Mohammad Abu Fani, izraelski pomocnik Ferencvárosi Torna Club, zdecydował się przerwać spekulacje dotyczące swojej przyszłości. Choć w ostatnich tygodniach otrzymał kilka atrakcyjnych propozycji z zagranicznych lig, piłkarz jasno zadeklarował, że jego miejsce jest w Fradim.
„Dlatego nie odejdę. Jestem na misji. Czuję, że w Ferencvárosie mam jeszcze wiele do zrobienia – zarówno dla klubu, jak i dla kibiców. To nie jest odpowiedni czas, by szukać nowych wyzwań za granicą” – powiedział Abu Fani w rozmowie z węgierskimi mediami.
Środkowy pomocnik, który od momentu przybycia do Budapesztu stał się jednym z liderów środka pola, jest kluczową postacią w planach trenera. Jego waleczność, wizja gry oraz zdolność kontrolowania tempa meczu sprawiają, że Fradi trudno wyobrazić sobie bez niego.
Węgierscy dziennikarze podkreślają, że oferty dla Abu Faniego pochodziły z kilku renomowanych klubów w Europie, jednak zawodnik wybrał stabilność i lojalność wobec drużyny z Groupama Aréna.
„Fradi to moja piłkarska rodzina. Mam poczucie, że razem budujemy coś większego niż tylko zwycięstwa na krajowym podwórku.

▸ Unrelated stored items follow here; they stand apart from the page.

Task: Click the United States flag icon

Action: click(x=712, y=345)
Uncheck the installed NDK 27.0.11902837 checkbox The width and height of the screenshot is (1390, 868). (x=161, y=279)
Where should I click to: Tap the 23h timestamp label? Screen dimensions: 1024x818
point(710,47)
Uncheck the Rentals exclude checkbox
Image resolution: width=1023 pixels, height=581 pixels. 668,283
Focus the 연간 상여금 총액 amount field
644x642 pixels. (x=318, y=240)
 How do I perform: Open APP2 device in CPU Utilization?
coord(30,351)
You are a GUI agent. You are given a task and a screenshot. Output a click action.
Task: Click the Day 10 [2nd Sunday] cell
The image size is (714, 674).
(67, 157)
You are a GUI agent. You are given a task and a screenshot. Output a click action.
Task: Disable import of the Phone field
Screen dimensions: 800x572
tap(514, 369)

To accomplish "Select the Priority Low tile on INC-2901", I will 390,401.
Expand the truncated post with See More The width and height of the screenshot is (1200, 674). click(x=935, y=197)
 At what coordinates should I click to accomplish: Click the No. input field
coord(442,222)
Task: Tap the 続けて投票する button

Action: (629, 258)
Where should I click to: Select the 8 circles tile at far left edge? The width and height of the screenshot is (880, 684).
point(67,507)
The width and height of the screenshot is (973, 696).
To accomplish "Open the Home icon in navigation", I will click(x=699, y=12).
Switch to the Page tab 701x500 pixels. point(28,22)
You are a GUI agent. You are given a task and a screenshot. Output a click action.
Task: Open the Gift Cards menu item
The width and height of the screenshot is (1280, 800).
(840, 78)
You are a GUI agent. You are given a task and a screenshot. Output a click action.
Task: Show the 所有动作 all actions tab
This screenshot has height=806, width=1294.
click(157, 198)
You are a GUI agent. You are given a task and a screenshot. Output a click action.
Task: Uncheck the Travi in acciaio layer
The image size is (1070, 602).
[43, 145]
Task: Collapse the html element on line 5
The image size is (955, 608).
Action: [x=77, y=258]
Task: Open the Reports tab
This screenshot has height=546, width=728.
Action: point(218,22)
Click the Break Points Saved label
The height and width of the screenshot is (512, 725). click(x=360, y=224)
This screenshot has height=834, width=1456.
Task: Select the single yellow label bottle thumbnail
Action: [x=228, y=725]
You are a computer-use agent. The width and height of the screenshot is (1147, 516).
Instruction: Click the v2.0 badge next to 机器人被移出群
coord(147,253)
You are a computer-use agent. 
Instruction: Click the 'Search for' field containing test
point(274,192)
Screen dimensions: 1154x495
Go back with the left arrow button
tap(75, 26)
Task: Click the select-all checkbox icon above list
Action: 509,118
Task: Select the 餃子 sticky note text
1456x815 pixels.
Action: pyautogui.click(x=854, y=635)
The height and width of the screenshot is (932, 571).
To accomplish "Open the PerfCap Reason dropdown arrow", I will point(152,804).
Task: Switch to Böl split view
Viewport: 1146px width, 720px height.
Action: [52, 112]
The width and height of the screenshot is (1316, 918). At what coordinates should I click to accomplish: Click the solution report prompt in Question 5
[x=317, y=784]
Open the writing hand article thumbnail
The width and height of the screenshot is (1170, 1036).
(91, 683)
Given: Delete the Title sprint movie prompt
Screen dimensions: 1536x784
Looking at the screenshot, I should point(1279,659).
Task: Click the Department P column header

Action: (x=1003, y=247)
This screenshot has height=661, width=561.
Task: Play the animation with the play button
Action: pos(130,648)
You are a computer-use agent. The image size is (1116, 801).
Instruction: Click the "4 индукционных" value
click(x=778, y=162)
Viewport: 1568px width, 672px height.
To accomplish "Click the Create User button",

Naszym celem są sukcesy w Europie – i właśnie dlatego chcę tu zostać. Chcę, by moje nazwisko zapisało się w historii tego klubu” – dodał piłkarz.
Dla kibiców Ferencvárosu to ogromna wiadomość – pozostanie Abu Faniego oznacza stabilność i siłę w walce o kolejne trofea. Fani już teraz w mediach społecznościowych wyrażają wdzięczność, nazywając go „wojownikiem Fradiego” i „sercem drużyny”.